WORK REQUIRED
Reproduce the following records line for line, without any changes.

DATA TO USE
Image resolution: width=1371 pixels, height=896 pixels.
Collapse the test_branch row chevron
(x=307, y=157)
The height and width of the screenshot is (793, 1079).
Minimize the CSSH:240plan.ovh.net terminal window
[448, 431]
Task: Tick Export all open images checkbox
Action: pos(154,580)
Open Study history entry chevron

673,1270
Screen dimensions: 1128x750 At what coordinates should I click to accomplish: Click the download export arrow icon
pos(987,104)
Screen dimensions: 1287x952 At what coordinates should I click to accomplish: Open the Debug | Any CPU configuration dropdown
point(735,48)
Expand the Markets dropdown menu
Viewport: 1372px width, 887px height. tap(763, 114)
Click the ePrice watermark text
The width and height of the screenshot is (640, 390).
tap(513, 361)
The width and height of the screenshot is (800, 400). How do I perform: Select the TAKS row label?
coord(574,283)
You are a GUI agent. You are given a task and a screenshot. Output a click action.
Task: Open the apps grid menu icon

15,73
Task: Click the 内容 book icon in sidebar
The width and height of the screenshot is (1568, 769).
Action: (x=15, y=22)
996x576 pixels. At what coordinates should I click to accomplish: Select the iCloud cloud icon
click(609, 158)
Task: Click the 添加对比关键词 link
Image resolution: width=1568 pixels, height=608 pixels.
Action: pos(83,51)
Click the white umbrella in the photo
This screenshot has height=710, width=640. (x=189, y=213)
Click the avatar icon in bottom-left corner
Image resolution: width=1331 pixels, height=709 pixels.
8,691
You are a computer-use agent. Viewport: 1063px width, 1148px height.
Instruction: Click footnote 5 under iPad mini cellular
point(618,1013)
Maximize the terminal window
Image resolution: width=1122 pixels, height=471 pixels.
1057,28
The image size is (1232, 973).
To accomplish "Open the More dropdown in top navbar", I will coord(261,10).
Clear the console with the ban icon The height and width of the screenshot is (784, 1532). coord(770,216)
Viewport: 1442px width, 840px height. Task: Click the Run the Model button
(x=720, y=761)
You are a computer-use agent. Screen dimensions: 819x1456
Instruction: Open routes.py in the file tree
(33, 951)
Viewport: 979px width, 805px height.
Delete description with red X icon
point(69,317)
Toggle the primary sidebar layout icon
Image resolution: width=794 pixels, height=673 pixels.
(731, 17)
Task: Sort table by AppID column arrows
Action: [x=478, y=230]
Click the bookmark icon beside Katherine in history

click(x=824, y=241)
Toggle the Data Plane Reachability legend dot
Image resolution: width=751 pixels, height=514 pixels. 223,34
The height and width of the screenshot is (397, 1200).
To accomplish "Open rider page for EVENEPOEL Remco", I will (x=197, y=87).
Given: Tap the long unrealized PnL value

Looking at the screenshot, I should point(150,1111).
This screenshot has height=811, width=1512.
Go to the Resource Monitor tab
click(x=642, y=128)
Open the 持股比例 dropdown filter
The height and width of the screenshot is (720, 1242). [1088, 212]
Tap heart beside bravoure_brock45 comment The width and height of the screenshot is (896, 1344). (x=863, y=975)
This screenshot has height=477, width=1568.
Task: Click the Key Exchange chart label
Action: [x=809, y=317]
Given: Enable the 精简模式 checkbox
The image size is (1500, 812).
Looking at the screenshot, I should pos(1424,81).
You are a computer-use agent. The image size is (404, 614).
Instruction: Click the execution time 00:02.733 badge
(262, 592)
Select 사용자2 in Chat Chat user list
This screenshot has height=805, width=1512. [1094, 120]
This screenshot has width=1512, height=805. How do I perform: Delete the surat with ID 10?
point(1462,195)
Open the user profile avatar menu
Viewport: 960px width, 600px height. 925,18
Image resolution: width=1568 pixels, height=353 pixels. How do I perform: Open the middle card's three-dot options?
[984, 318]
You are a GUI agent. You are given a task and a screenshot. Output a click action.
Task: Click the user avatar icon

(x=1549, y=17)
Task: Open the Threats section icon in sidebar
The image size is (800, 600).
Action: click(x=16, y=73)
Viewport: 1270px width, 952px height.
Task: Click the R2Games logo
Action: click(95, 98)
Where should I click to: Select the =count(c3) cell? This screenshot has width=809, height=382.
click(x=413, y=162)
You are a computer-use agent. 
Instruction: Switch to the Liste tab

COMPLETE OUTPUT
Image resolution: width=1371 pixels, height=896 pixels.
Collapse the test_branch row chevron
(x=307, y=157)
The height and width of the screenshot is (793, 1079).
Minimize the CSSH:240plan.ovh.net terminal window
[448, 431]
Task: Tick Export all open images checkbox
Action: pos(154,580)
Open Study history entry chevron

673,1270
Screen dimensions: 1128x750 At what coordinates should I click to accomplish: Click the download export arrow icon
pos(987,104)
Screen dimensions: 1287x952 At what coordinates should I click to accomplish: Open the Debug | Any CPU configuration dropdown
point(735,48)
Expand the Markets dropdown menu
Viewport: 1372px width, 887px height. tap(763, 114)
Click the ePrice watermark text
The width and height of the screenshot is (640, 390).
tap(513, 361)
The width and height of the screenshot is (800, 400). How do I perform: Select the TAKS row label?
coord(574,283)
You are a GUI agent. You are given a task and a screenshot. Output a click action.
Task: Open the apps grid menu icon

15,73
Task: Click the 内容 book icon in sidebar
The width and height of the screenshot is (1568, 769).
Action: (x=15, y=22)
996x576 pixels. At what coordinates should I click to accomplish: Select the iCloud cloud icon
click(609, 158)
Task: Click the 添加对比关键词 link
Image resolution: width=1568 pixels, height=608 pixels.
Action: pos(83,51)
Click the white umbrella in the photo
This screenshot has height=710, width=640. (x=189, y=213)
Click the avatar icon in bottom-left corner
Image resolution: width=1331 pixels, height=709 pixels.
8,691
You are a computer-use agent. Viewport: 1063px width, 1148px height.
Instruction: Click footnote 5 under iPad mini cellular
point(618,1013)
Maximize the terminal window
Image resolution: width=1122 pixels, height=471 pixels.
1057,28
The image size is (1232, 973).
To accomplish "Open the More dropdown in top navbar", I will coord(261,10).
Clear the console with the ban icon The height and width of the screenshot is (784, 1532). coord(770,216)
Viewport: 1442px width, 840px height. Task: Click the Run the Model button
(x=720, y=761)
You are a computer-use agent. Screen dimensions: 819x1456
Instruction: Open routes.py in the file tree
(33, 951)
Viewport: 979px width, 805px height.
Delete description with red X icon
point(69,317)
Toggle the primary sidebar layout icon
Image resolution: width=794 pixels, height=673 pixels.
(731, 17)
Task: Sort table by AppID column arrows
Action: [x=478, y=230]
Click the bookmark icon beside Katherine in history

click(x=824, y=241)
Toggle the Data Plane Reachability legend dot
Image resolution: width=751 pixels, height=514 pixels. 223,34
The height and width of the screenshot is (397, 1200).
To accomplish "Open rider page for EVENEPOEL Remco", I will (x=197, y=87).
Given: Tap the long unrealized PnL value

Looking at the screenshot, I should point(150,1111).
This screenshot has height=811, width=1512.
Go to the Resource Monitor tab
click(x=642, y=128)
Open the 持股比例 dropdown filter
The height and width of the screenshot is (720, 1242). [1088, 212]
Tap heart beside bravoure_brock45 comment The width and height of the screenshot is (896, 1344). (x=863, y=975)
This screenshot has height=477, width=1568.
Task: Click the Key Exchange chart label
Action: [x=809, y=317]
Given: Enable the 精简模式 checkbox
The image size is (1500, 812).
Looking at the screenshot, I should pos(1424,81).
You are a computer-use agent. The image size is (404, 614).
Instruction: Click the execution time 00:02.733 badge
(262, 592)
Select 사용자2 in Chat Chat user list
This screenshot has height=805, width=1512. [1094, 120]
This screenshot has width=1512, height=805. How do I perform: Delete the surat with ID 10?
point(1462,195)
Open the user profile avatar menu
Viewport: 960px width, 600px height. 925,18
Image resolution: width=1568 pixels, height=353 pixels. How do I perform: Open the middle card's three-dot options?
[984, 318]
You are a GUI agent. You are given a task and a screenshot. Output a click action.
Task: Click the user avatar icon

(x=1549, y=17)
Task: Open the Threats section icon in sidebar
The image size is (800, 600).
Action: click(x=16, y=73)
Viewport: 1270px width, 952px height.
Task: Click the R2Games logo
Action: click(95, 98)
Where should I click to: Select the =count(c3) cell? This screenshot has width=809, height=382.
click(x=413, y=162)
You are a computer-use agent. 
Instruction: Switch to the Liste tab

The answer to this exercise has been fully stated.